Reading passage:
:::

Having selected those check boxes, reload the tab containing this notebook for the changes to take effect.

## `Load` & `open` .net packages using `Paket`

### Steps when running on Azure

#### Run once in a given Azure library to create script

In [3]:
#load "Paket.fsx"

When using Azure, run the following to generate the file `Paket.Generated.Refs.fsx`, to be `load`ed each time that the notebook is run with a fresh kernel. The file is put in either 
`/home/nbuser/IfSharp/bin` or 
`/home/nbuser/library`

The following installs the selected packages. It may take a minute to run on first use with a particular kernel.

In [4]:
Paket.Package
  [ "MathNet.Numerics"
    "MathNet.Numerics.FSharp"
    "FSharp.Data"
  ]

#### Run always for restarted kernel 

 `Load` the file `Paket.Generated.Refs.fsx` each time that the notebook is run with a fresh kernel when on Azure.

In [5]:
#load "Paket.Generated.Refs.fsx"

### Steps for local execution

In [21]:
// On Azure, use the (Unix) terminal window to find these files in ~/IfSharp/bin/
#r "packages/MathNet.Numerics/lib/net40/MathNet.Numerics.dll"
#r "packages/FSharp.Data/lib/net45/FSharp.Data.dll"

### Common steps for Azure or local execution

In [6]:
open System
open MathNet.Numerics
open FSharp.Data

## Define types, computation expressions, functions, models

### Define types & helper functions for outcomes, distributions

#### Utilities

In [7]:
let binSize = 1000.0

In [8]:
let roundToBin x =
  let m = x % binSize
  if m >= binSize/2.0 then // round up
    x + binSize - m
  else // round down
    x - m

#### `DistributionValue`

Whereas the Monty Hall problem has discrete outcomes (Car or Goat), this problem requires  distributions with continuous random variables taking values on the real line.

In [9]:
type DistributionValue = float

#### `Distribution`

The parameters for the distributions are `float`s

In [10]:
type Distribution = 
  | Gaussian of mean:float * variance:float
  | Bernoulli of probability:float

In [11]:
let salaries = Gaussian(1000.0, 200.0)

:::

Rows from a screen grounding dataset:
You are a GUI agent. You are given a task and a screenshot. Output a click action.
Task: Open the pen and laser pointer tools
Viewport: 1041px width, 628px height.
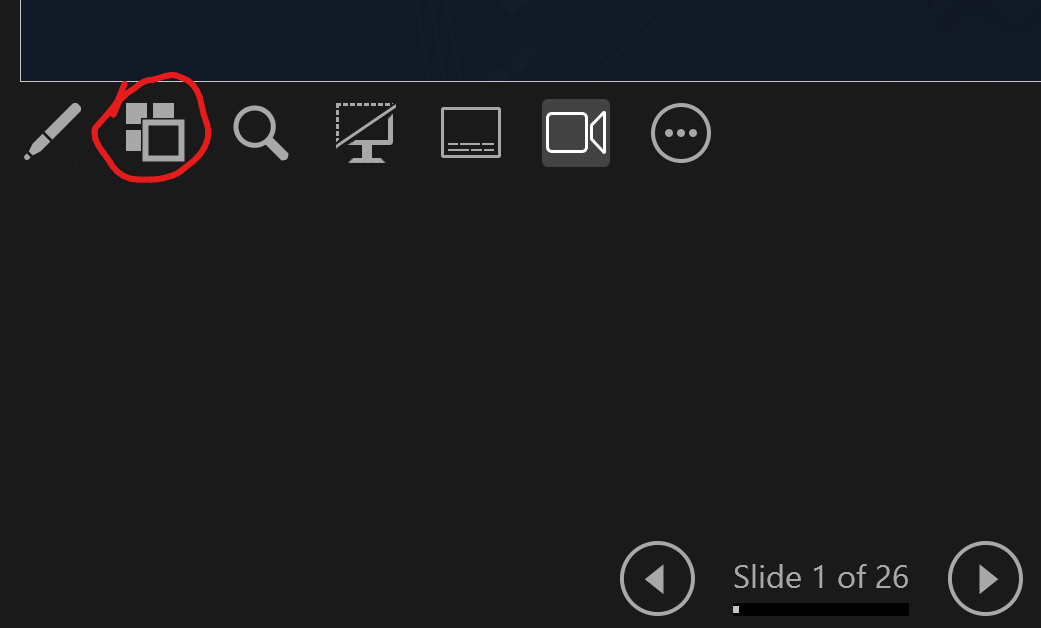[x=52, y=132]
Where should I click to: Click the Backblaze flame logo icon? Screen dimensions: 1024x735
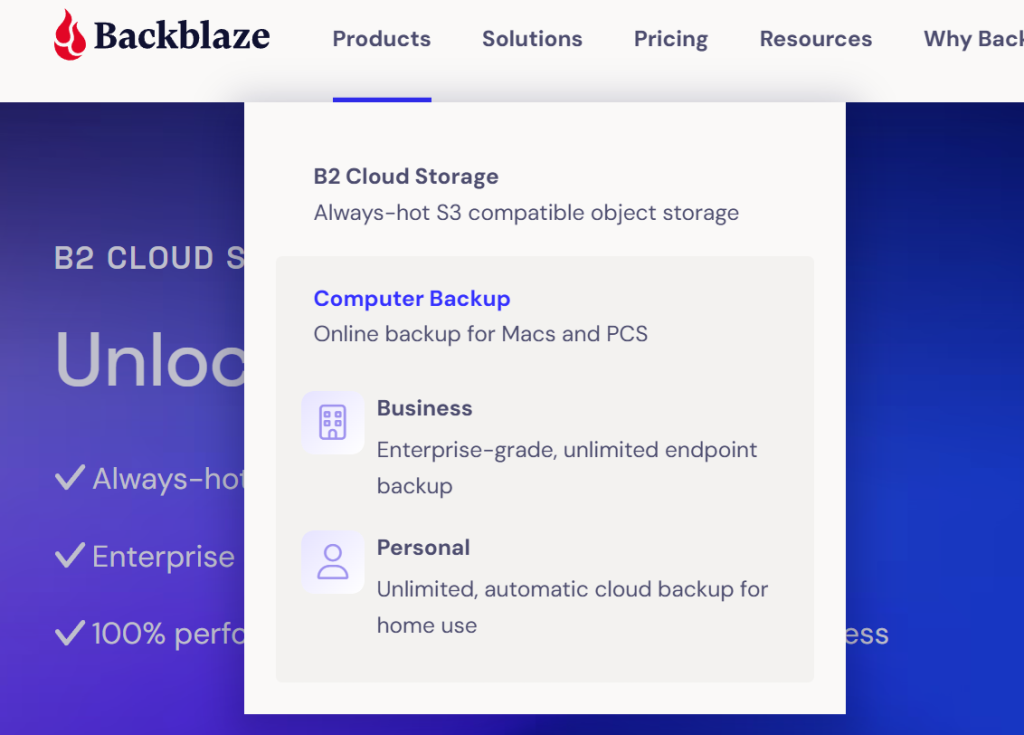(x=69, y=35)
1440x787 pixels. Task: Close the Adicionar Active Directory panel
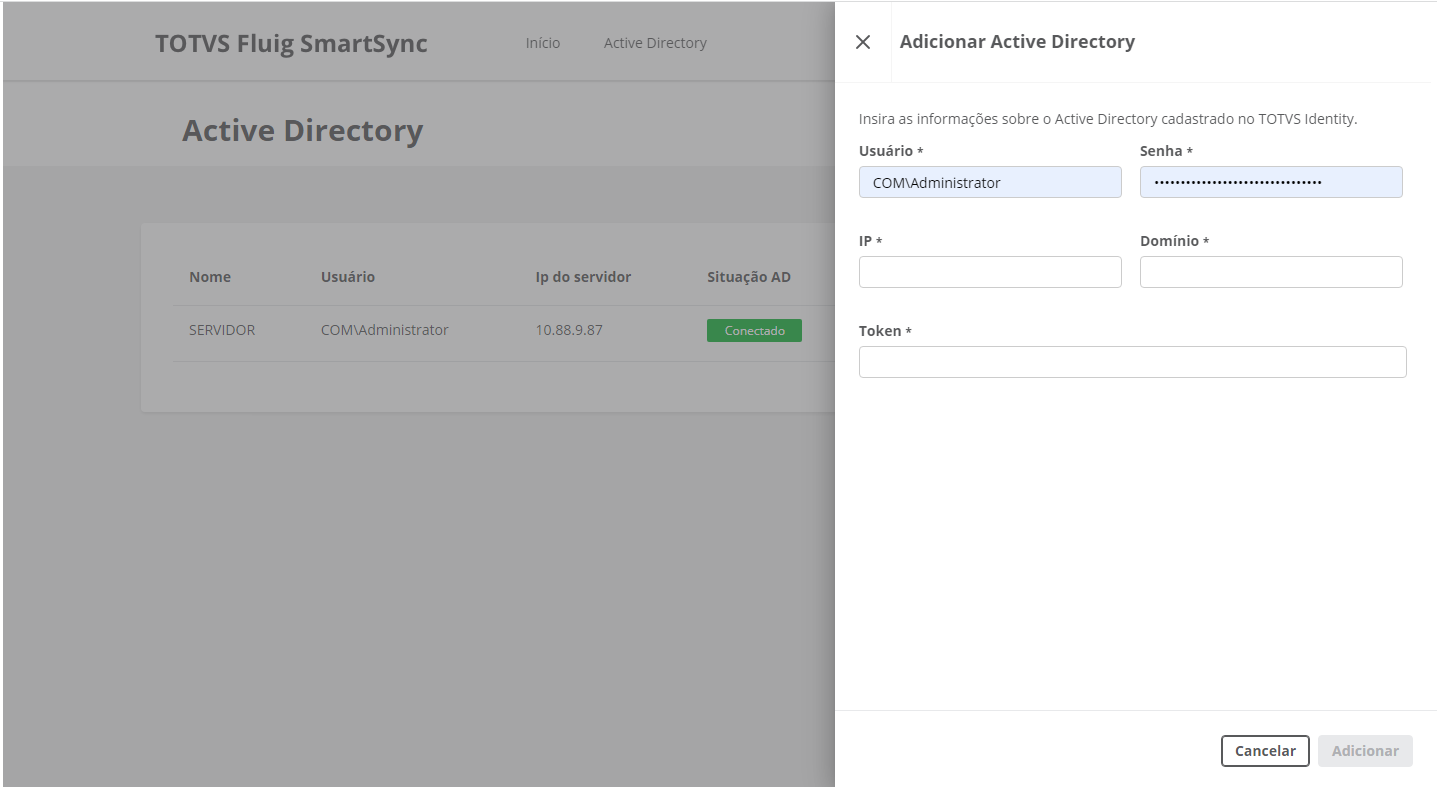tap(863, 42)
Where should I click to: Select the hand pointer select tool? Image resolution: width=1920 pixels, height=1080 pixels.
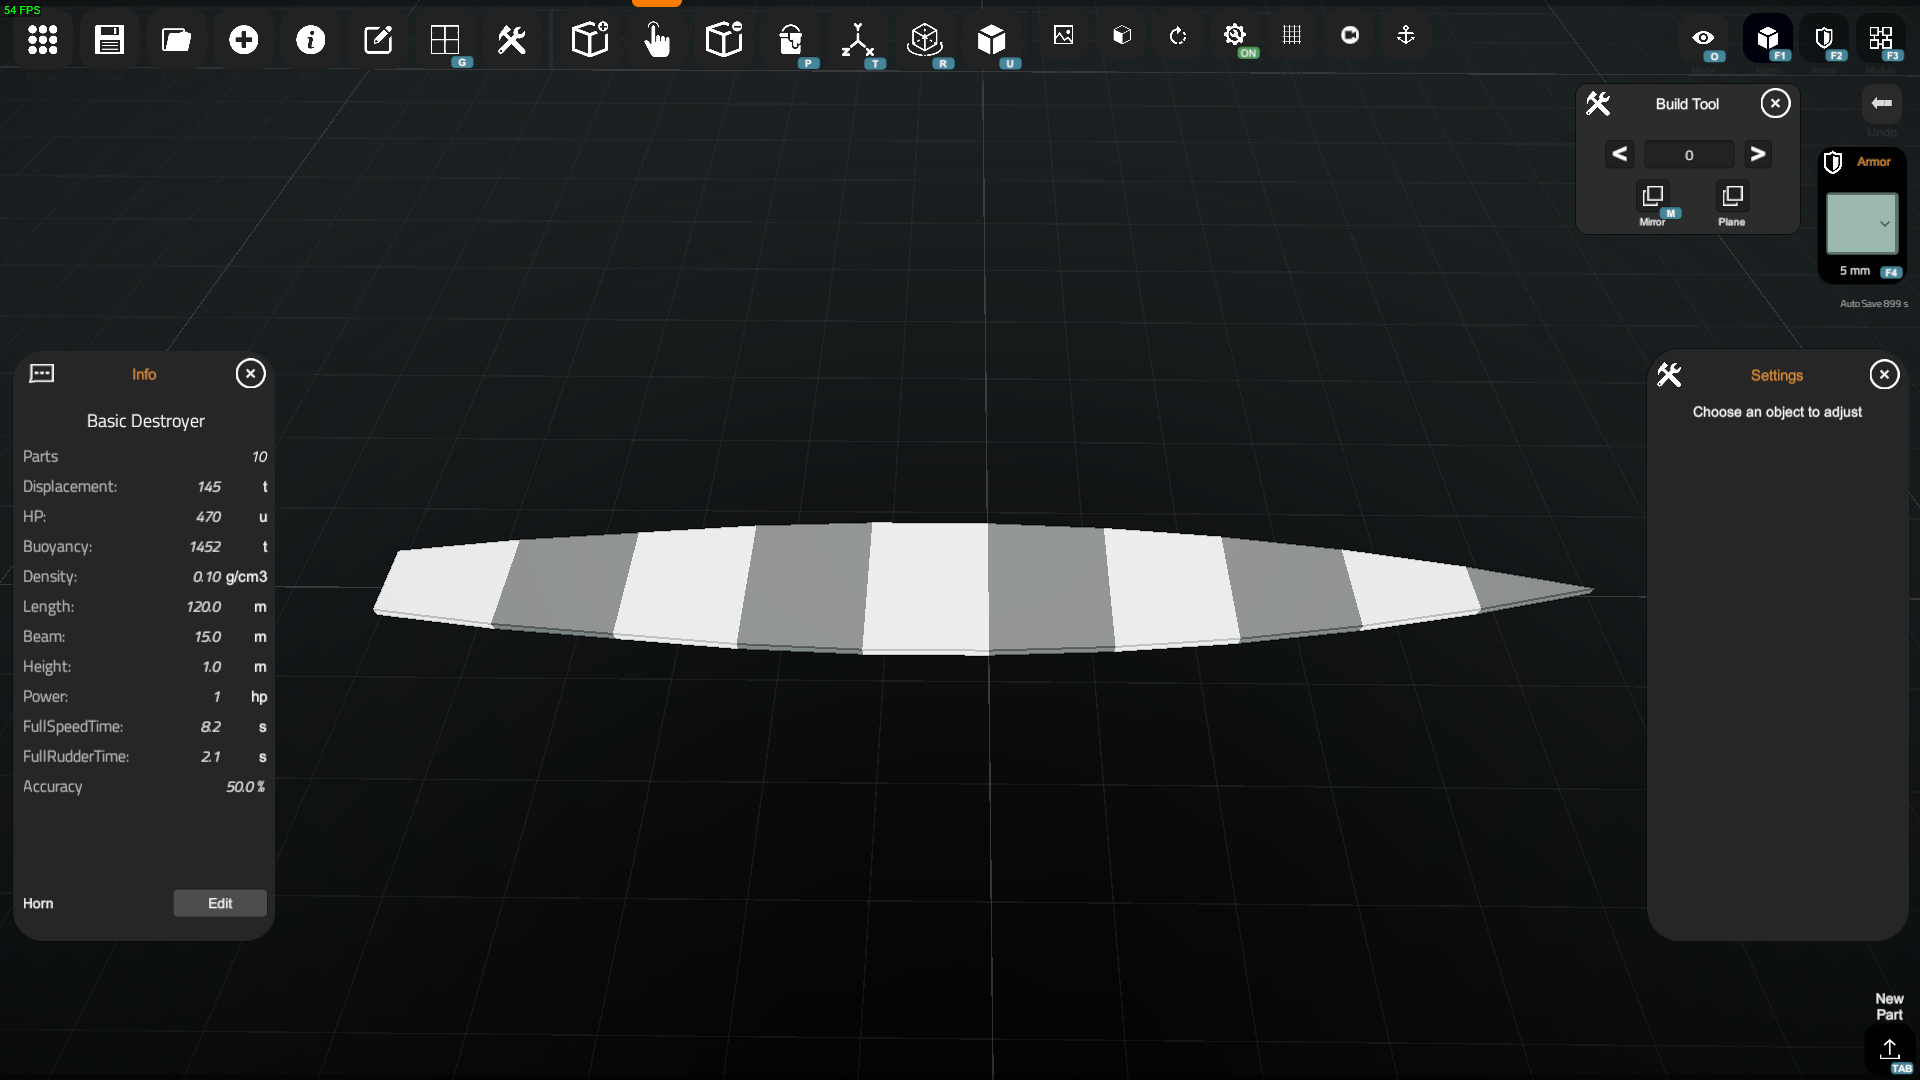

:::

Complete the following:
**A.** Summarize the notebook excerpt in three sentences.
**B.** Reproduce word for word the portion of the notebook excerpt starting at "Whereas the Monty" and ending at "the real line.".

Answers for the exercise:
**A.** When using Azure, a step run once generates the file Paket.Generated.Refs.fsx in either /home/nbuser/IfSharp/bin or /home/nbuser/library, and that file is then loaded each time the notebook is run with a fresh kernel. The selected packages are installed, which may take a minute on first use with a particular kernel. Whereas the Monty Hall problem has discrete outcomes, this problem requires distributions with continuous random variables taking values on the real line, and the parameters for those distributions are floats.

**B.**
Whereas the Monty Hall problem has discrete outcomes (Car or Goat), this problem requires  distributions with continuous random variables taking values on the real line.